Recipe for Indo Chinese Veg Schezwan fried rice. This home style veg fried rice made Indian chinese style with sauces and store bought sauce / masala is a winner. Recipe with step by step pictures. Try this amazing Indo Chinese Veg Schezwan fried rice at home today.
Schezwan veg fried rice is the answer for everyone who loves to have their Indo Chinese fixings spicy. The main thing about the schezwan veg fried rice is the schezwan paste / masala that gives the heat and taste. I have used store bought schezwan chilli paste today. Its available in all major stores and tastes very good too.
Schezwan Fried rice is very easy to make when you have the mise en place ready. Just like the veggie trinity mirepoix in western cooking, there is a holy trinity of veggies in Chinese cooking too! Its the combination of Ginger, Garlic and Scallions / Spring onions. Use them generously whenever you make chinese food!!!
First, lets talk about the rice. We will be using basmati rice for making fried rice. The whole idea is to get the texture right. Its very important that the grains of rice do not turn mushy. Here is how I do it. Wash and soak the basmati rice in water for 30 minutes. Drain the water. Add 1.5 cups of water to every cup of rice used. Cook in a pressure cooker, medium flame – for exactly 2 whistles. Switch off the flame and allow it to rest for 15 minutes. The pressure will release on its own during that time.
After 15 minutes, open the cooker and fluff up the rice. Immediately, transfer the rice to 2-3 plates to cool it down completely. The rice needs to be completely cool before you start cooking the fried rice.
Note: For a very dry rice, release the pressure manually after 5 minutes.
Now lets talk about the flame. High heat is very important in chinese cooking. The chinese restaurants use heavy burners that can cook and slightly char the veggies and meat in seconds. Even though, we cannot replicate that at home, keep the flame of the gas stove to the maximum it will go. Cooking the veggies on high heat will give it a slight char and flavour that’s desirable.
Now, lets make the Schezwan fried rice with loaded vegetables.
Heat oil in a pan and add in the finely minced garlic and finely minced ginger. Fry for a couple of minutes. No need to fry for a long time. Just a couple of minutes is enough.
Now comes the veggies. I do not like to use a lot of types of veggies in my fried rice. But its totally up to you. You can use whatever you find in your fridge. I have used finely chopped carrots, beans and a little cabbage. The flavour of cabbage is very essential for fried rice. You may add capsicum, corn, mushrooms etc… depending on what you like. Make sure you chop them as fine as possible so it cooks quickly! I have added roughly about two cups of veggies.
Take a bowl and add in the salt, pepper powder, sugar and the sauces. The little sugar will balance the taste. Mix well. Add a little water if the sauce is too thick. If you want a very spicy fried rice, add a little more of the Schezwan paste. You can also add red chilli flakes if you like.
Add in the sauces to the pan. Saute for a couple of minutes.
Add in the cooled rice. Saute for a couple of minutes more. Cold rice works best while making any kind of fried rice. Overnite rice is the best.

» SUPPLIED INFORMATION
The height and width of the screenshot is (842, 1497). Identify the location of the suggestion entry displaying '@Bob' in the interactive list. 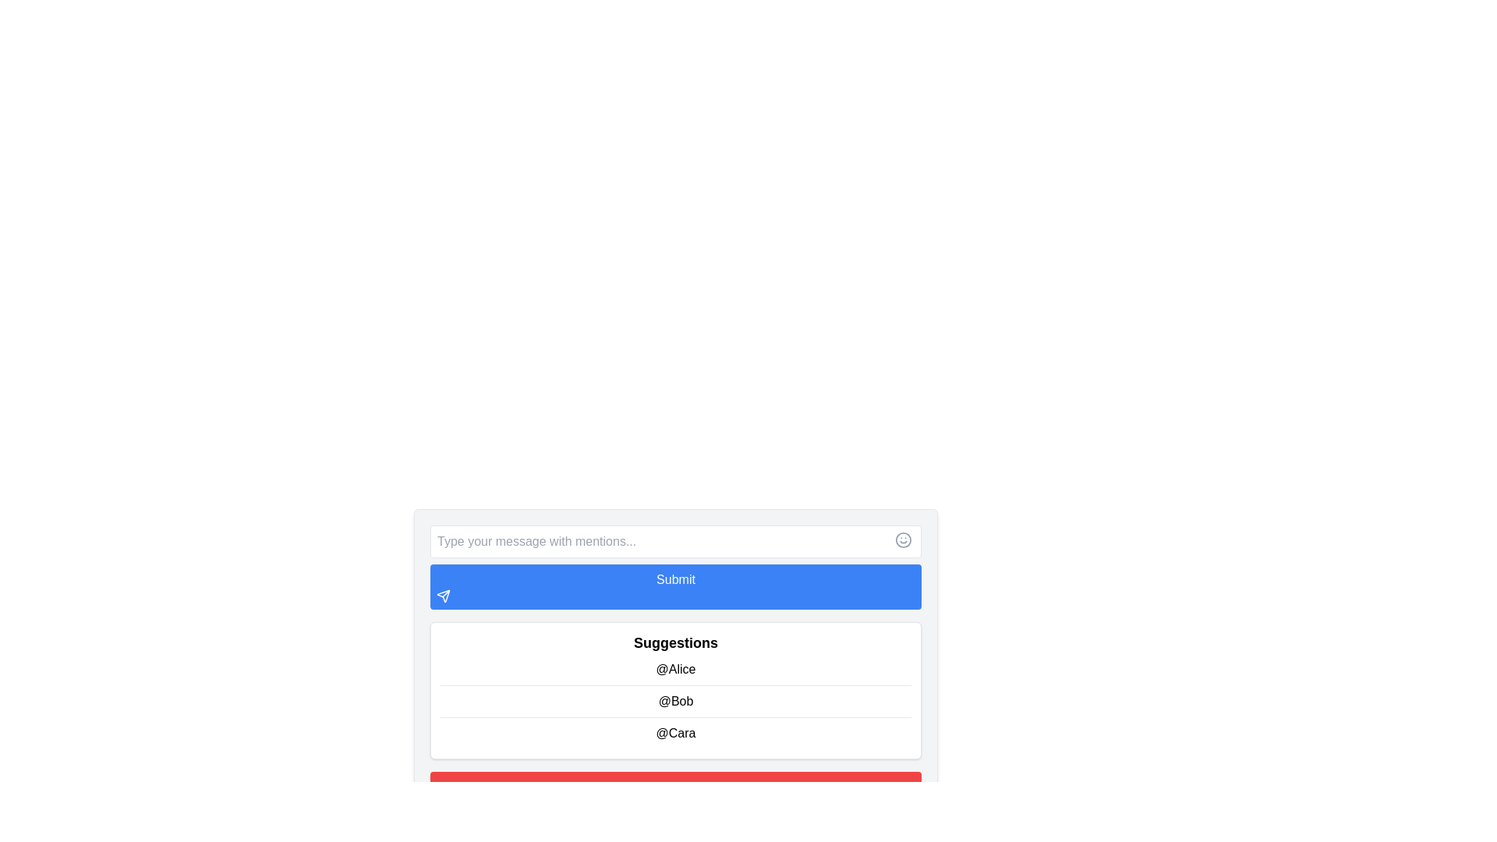
(676, 700).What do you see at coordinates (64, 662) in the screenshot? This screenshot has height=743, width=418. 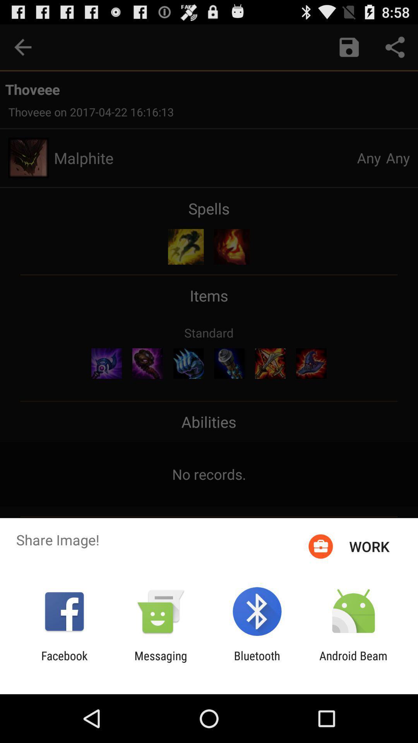 I see `facebook app` at bounding box center [64, 662].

» OBJECTIVE 1
Please answer these questions about the fried rice recipe:
(a) How long should the basmati rice soak in water before cooking?
(b) Which three ingredients form the holy trinity of Chinese cooking?
(c) Which vegetables did the writer use in this fried rice?
» OBJECTIVE 2
Carry the fried rice recipe forward from its final sentence.

» FINAL RESULT 1
(a) 30 minutes.
(b) Ginger, garlic and scallions (spring onions).
(c) Finely chopped carrots, beans and a little cabbage.

» FINAL RESULT 2
Add in the chopped spring onions. Mix well.
Add in the capsicum. I like to add the capsicum at last so it stays crunchy. Finally add in the butter. Butter is the secret to a good restaurant style fried rice. It gives a delicious flavour to the rice and makes it really rich.
Briefly saute for a minute and switch off the flame.
Schezwan veg fried rice is ready.
Serve with gobi manchurian, chilli paneer or sweet and sour fish
schezwan veg fried rice recipe
Recipe for Indo Chinese Veg Schezwan fried rice. This home style veg fried rice made Indian chinese style with sauces and store bought sauce / masala is a winner. Recipe with step by step pictures. Try this amazing Indo Chinese Veg Schezwan fried rice at home today.
- Total Time: 35m
- Yield: 3 servings 1x
Ingredients
- 1.5 cups basmati rice (cook as instructed above)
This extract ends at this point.